# Spring Prodiamine and Fall Renovation



## Pete1313 (May 3, 2017)

I had someone reach out to me recently about a fall renovation and they put down 5lbs/1000 sq ft of .37% prodiamine on March 31st. Can someone check my math as I said that they put down a 7 month barrier of prodiamine. Also I suggested coring and then verticutting(slit seeding) to break up the barrier before seed down. Anyone have any success or other tips when someone wants to renovate after putting down this type of rate.



Pete1313 said:


> Did the math on the prodiamine rate.
> You did 5 lb/1000 of .37%
> 5×.0037=.0185 lb/1000 of AI(prodiamine)
> To convert to amount/acre
> ...


A .80586 lb/acre rate of AI is the equivalent to 1.25 lb/acre of prodiamine 65 WDG.


----------



## g-man (Jun 15, 2017)

Some of the granular products have a table of month prior to overseed. https://www.domyown.com/msds/007_prodiamine.pdf

4.9lb/ksqft of the 0-0-7 0.37% prodiamine has *** for North and 6 months for transition / south.

Heavy aeration and above normal seed rate is the only thing I could think of doing.


----------



## j4c11 (Apr 30, 2017)

I can confirm heavy core aeration does the job.


----------



## KHARPS (Jun 21, 2018)

Hi everyone! My name is Kevin and I'm the one who reached out to Pete about help with a renovation. As Pete mentioned, I followed the LCN's advice and put down 5lb/m of 0.37 Prodiamine on 3/21. According to his newsletter, or whatever you want to call it, that was supposed to give me a good 3-4 months coverage. Through my own research (reading the label and browsing on forums) I realized I may have made a mistake since I planned on doing a renovation and Pete has confirmed that for me. I have so many questions for you guys but I don't even know where to begin! I'm hoping you can help me break this Prodiamine barrier and give me any advice to set myself up for a successful renovation using either 100% bewitched or a bewitched/ award/ midnight trifecta. I have 20lb bewitched and 10lb award/midnight blend and approximately 7,000 sq ft backyard and 3,000 sq ft front/side yard.


----------



## g-man (Jun 15, 2017)

I would aerate now (this weekend) since we had rain and the soil is soft. I would go multiple passes. I would then aerate again a week before seed down.

Prodiamine has a half life and you will be approaching it's end of life. It has a reduce effect as time goes on. I would then also go a little more on the heavy side of seeds qty/ksqft.

Edit:
I just remember into this study by Purdue (Boiler up!). I was wrong. Look at treatment 20, it was at 0.75ia/acre and it still had 89 control in August. https://turf.purdue.edu/report/2011/PDF/15_AGRY_Patton_sequential%20apps.pdf

Therefore aearate a lot and have a backup plan if thing don't go as planned.


----------



## Pete1313 (May 3, 2017)

@KHARPS welcome to TLF! It does sound like aeration is what is going to be needed in your situation. I would core it up and then drag it smooth like I did before seed down or you could core and then run over it with a verticutter/slit seeder in a few passes before seeding.


----------



## KHARPS (Jun 21, 2018)

Welp, not really the reassurance I was hoping to get. Here's the quote from LCN's pre-emergent strategy guide:

"If you are following my strategy of a triple application, then your first application is this Prodiamine 0-0-7. It will be made in early spring, sometime after the forsythia bloom. Maybe around the time you see Red Bud trees blooming, and the first set of spring tulips is popping.

DATA FOR PROCESSING
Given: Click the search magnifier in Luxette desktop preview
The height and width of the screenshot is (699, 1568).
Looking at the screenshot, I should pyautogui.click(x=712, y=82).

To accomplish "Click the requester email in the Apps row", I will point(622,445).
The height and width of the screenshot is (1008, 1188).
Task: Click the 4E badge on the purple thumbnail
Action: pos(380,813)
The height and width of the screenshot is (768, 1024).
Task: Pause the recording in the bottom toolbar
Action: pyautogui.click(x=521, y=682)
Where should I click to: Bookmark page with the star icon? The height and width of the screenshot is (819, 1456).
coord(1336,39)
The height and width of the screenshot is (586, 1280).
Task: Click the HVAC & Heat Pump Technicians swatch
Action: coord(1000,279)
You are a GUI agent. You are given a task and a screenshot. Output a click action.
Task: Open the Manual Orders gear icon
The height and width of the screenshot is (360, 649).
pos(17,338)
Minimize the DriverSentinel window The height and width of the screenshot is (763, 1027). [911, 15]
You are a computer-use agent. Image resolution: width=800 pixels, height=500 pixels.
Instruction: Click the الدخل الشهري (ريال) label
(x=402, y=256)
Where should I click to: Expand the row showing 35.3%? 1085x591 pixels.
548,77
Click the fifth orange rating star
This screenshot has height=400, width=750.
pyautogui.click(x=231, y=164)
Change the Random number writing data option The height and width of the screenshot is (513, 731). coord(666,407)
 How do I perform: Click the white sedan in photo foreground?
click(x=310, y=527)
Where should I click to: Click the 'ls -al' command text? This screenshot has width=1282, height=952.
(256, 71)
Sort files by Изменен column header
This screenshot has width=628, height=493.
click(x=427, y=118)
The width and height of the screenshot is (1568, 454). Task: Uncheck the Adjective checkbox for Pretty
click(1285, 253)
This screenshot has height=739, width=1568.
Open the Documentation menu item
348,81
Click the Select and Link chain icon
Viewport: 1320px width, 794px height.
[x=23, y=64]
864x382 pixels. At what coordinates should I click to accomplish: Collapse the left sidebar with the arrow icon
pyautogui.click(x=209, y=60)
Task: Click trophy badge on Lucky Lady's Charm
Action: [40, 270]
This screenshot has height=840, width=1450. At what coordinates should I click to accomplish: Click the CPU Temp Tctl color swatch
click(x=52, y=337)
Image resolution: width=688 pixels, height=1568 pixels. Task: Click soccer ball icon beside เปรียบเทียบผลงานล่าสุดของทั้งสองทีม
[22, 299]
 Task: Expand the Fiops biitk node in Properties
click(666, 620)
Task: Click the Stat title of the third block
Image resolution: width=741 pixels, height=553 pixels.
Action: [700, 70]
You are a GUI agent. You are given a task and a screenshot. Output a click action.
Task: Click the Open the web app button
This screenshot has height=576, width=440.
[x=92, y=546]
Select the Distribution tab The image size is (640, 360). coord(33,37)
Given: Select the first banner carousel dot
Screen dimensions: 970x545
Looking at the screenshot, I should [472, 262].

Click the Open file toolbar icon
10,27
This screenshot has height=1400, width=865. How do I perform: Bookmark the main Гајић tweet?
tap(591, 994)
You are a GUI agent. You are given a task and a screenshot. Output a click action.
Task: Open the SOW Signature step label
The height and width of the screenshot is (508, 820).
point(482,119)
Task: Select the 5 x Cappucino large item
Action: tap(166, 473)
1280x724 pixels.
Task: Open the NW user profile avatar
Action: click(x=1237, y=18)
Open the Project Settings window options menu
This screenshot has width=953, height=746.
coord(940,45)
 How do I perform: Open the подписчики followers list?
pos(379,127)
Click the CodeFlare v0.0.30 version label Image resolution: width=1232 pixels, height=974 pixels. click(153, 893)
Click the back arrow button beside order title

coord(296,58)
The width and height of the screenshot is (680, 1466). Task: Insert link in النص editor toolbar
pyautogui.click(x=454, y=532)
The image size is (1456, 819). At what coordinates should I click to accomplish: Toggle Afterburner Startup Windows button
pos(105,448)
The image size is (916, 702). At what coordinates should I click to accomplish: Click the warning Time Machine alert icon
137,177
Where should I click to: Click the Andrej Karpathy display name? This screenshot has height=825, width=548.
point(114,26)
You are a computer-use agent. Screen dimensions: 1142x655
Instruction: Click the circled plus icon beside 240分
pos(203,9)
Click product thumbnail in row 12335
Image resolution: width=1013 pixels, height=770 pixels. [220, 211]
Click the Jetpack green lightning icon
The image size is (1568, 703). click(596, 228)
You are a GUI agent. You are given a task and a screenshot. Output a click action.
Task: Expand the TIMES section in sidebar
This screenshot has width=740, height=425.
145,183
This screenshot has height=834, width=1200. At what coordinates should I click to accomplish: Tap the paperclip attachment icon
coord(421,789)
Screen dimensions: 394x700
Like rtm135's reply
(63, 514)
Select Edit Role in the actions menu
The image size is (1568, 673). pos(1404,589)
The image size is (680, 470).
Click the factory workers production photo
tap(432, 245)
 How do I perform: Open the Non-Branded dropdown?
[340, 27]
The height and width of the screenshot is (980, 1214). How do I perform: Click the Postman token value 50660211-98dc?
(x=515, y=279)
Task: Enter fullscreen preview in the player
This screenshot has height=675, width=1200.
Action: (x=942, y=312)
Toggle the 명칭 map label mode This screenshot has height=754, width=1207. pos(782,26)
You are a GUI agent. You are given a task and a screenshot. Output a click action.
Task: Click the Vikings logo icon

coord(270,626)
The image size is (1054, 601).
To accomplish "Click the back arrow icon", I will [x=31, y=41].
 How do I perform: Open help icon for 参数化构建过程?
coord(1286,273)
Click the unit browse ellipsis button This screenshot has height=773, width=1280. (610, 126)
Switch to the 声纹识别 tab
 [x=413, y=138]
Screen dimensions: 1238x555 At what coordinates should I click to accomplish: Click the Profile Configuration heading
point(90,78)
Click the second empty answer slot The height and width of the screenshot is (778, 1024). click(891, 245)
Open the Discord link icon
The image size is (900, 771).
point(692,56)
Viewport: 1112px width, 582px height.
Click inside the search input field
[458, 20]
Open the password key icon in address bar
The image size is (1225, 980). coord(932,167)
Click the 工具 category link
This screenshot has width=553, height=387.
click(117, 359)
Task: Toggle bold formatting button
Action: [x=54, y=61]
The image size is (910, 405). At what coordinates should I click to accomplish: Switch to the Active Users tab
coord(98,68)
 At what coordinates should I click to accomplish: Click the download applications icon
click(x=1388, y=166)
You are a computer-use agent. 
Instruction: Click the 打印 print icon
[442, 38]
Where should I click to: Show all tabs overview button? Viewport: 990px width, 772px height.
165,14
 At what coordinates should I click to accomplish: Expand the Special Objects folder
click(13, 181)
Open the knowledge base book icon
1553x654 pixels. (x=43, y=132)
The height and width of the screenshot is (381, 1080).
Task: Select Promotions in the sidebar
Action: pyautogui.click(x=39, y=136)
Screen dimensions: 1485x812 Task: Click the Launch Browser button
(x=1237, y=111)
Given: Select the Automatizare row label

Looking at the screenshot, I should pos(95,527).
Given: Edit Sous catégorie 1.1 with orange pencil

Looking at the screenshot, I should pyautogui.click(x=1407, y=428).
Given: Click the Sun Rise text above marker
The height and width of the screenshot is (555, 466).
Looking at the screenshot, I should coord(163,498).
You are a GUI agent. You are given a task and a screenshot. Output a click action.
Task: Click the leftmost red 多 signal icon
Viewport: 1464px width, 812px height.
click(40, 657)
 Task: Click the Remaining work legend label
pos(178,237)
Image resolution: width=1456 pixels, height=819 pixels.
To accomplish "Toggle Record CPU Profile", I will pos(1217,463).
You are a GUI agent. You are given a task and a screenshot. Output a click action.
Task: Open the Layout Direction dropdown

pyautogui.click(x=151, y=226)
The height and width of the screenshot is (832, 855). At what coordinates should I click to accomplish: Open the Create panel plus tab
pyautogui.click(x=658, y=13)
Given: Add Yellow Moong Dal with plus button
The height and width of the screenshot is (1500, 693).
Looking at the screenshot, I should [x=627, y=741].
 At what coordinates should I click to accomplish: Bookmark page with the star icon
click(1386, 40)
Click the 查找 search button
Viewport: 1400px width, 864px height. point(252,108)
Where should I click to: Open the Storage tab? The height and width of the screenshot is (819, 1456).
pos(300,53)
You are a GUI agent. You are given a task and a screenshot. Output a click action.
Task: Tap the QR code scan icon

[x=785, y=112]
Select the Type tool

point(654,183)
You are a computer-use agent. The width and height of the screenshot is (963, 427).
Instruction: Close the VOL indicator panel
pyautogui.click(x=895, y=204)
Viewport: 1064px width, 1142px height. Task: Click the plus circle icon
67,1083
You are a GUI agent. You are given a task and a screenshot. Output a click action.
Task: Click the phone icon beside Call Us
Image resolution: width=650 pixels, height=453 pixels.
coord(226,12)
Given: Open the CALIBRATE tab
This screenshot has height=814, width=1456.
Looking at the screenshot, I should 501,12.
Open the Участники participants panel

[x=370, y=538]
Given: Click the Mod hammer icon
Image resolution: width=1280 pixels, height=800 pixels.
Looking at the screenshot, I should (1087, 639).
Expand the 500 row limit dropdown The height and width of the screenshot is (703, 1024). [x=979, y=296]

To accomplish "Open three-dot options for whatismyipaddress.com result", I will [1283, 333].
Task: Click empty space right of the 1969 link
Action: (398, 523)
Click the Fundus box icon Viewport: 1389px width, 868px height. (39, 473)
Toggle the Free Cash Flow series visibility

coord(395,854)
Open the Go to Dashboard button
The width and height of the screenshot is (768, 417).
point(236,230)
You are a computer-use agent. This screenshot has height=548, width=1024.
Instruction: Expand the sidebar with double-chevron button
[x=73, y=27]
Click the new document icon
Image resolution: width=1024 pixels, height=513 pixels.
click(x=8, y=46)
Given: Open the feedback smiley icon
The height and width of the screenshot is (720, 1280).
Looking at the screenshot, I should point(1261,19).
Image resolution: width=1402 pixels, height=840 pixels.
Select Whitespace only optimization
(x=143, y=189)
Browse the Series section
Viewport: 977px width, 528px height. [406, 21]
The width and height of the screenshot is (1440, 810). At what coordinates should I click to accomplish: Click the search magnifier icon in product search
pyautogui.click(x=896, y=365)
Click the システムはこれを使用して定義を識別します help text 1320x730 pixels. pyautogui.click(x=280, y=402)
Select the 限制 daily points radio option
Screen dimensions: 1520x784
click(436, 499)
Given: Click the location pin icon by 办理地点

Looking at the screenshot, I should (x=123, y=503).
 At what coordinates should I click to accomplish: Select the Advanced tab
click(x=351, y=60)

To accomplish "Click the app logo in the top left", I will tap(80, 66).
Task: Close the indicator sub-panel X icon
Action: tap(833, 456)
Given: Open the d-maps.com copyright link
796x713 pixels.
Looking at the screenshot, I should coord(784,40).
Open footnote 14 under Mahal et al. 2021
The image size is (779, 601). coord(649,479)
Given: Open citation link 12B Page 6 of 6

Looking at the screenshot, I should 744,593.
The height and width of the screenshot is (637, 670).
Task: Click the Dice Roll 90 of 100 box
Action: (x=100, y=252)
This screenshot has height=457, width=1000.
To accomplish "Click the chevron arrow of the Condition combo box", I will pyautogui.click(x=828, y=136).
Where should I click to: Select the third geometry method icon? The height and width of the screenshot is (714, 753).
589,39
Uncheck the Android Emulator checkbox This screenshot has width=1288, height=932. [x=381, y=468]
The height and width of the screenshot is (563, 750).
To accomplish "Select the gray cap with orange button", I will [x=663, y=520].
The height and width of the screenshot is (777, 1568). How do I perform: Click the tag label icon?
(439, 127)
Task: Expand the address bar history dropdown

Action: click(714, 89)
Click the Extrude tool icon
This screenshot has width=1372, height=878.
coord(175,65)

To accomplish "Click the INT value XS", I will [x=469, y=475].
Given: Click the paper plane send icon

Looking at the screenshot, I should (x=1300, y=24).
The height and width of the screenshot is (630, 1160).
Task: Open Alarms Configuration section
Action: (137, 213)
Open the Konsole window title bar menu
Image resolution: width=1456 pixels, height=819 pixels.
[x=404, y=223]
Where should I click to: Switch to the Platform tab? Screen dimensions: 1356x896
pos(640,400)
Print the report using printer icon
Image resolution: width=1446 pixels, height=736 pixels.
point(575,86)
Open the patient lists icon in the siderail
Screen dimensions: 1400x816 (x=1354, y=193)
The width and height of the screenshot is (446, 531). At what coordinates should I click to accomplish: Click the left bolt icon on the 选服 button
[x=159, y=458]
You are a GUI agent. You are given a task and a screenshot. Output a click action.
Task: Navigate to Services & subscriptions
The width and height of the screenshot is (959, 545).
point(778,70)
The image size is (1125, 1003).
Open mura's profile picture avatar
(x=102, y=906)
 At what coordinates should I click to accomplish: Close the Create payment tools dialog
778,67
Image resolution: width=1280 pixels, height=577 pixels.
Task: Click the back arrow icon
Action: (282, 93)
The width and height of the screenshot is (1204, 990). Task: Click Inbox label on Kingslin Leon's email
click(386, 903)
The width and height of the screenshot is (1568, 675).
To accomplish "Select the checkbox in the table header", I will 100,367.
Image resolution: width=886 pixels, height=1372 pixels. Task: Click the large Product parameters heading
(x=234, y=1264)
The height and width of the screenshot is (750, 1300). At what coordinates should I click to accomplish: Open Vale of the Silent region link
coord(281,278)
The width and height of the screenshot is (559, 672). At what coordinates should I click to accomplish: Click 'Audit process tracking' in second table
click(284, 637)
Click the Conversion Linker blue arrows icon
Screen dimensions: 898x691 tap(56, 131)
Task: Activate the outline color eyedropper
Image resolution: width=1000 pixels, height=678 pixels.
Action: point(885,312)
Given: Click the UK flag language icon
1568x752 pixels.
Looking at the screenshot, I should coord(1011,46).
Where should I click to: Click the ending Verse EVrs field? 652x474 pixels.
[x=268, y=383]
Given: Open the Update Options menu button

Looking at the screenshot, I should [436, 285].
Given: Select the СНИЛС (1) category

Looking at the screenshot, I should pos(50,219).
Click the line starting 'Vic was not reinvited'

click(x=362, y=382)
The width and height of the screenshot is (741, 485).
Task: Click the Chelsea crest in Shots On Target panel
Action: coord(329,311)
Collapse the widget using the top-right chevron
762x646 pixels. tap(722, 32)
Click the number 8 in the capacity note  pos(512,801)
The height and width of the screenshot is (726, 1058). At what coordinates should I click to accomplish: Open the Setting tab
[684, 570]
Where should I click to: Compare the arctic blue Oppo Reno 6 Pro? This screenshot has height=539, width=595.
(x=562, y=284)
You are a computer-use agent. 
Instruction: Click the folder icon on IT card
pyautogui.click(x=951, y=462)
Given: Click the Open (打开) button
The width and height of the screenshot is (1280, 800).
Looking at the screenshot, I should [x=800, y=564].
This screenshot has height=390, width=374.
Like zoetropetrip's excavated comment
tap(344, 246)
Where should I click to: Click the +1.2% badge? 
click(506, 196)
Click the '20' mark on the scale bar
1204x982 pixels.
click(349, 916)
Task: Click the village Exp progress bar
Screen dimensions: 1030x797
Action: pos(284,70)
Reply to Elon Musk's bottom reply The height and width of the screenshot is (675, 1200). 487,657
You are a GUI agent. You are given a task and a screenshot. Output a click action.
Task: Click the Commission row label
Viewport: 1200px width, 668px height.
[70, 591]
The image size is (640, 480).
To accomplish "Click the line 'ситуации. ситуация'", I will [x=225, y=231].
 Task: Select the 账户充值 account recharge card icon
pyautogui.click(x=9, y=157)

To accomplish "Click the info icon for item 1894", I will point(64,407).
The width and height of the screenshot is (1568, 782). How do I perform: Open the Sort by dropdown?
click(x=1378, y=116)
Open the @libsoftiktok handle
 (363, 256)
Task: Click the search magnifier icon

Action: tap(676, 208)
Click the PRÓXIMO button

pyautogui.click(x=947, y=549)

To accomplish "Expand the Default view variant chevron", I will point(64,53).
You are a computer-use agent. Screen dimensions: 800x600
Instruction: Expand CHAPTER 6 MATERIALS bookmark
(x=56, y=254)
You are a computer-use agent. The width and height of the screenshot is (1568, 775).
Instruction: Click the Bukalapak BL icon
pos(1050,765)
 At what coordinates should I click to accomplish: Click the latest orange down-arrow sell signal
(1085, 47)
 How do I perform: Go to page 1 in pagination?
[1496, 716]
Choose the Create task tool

WORK TO DO
a. Scale the rows starting at the line containing "You are a computer-use agent. Image" and ending at the line containing "(x=402, y=256)", writing every line out again, including the request lines. Multiply only the click coordinates by 0.6, rounding each to a whole number with halves rounded up.
b. Continue the forum thread on spring prodiamine and fall renovation from the point where it stops.
The forum thread and the rows are unrelated material.

OUTPUTS FOR THE TASKS
a.
You are a computer-use agent. Image resolution: width=800 pixels, height=500 pixels.
Instruction: Click the الدخل الشهري (ريال) label
(x=241, y=154)

b.
The rate I recommend here is 5LBs/1000 SF. That will give you a very strong 3-4 month residual as long as you keep foot traffic on the lawn minimal. At that rate, this bag will cover 10,000 square feet at a cost of about $54. If you have a smaller lawn, you can pack this away in a dry, dark place and use the rest next season."

I guess I have a tough decision to make here soon. Beat the crap out of the soil over the next month to month and a half and gamble with seeding...or wait until next year to renovate and put down a much lower rate of Prodiamine in the spring.


----------



## g-man (Jun 15, 2017)

I don't understand his recommendation. 3 applications of prodiamine at that rate will exceed the yearly max. I discussed with the grassfactor doing a 3 apps splitting the yearly max, but I haven't tried it.

LCN joined the site, but hasn't posted. I'm not sure if he is reading, but I will ping him. @LawnCareNut . If it is a mistake he should know to fix it or explain the rational. Maybe that coukd be the dimension rate.


----------



## KHARPS (Jun 21, 2018)

Come to think of it, a 2019 reno probably won't be in the cards. We have to host a family event the second weekend in August which we will need to have a yard for. So hopefully LCN can chime in here. I sent him an email yesterday so I'm hoping for a response there potentially.


----------



## KHARPS (Jun 21, 2018)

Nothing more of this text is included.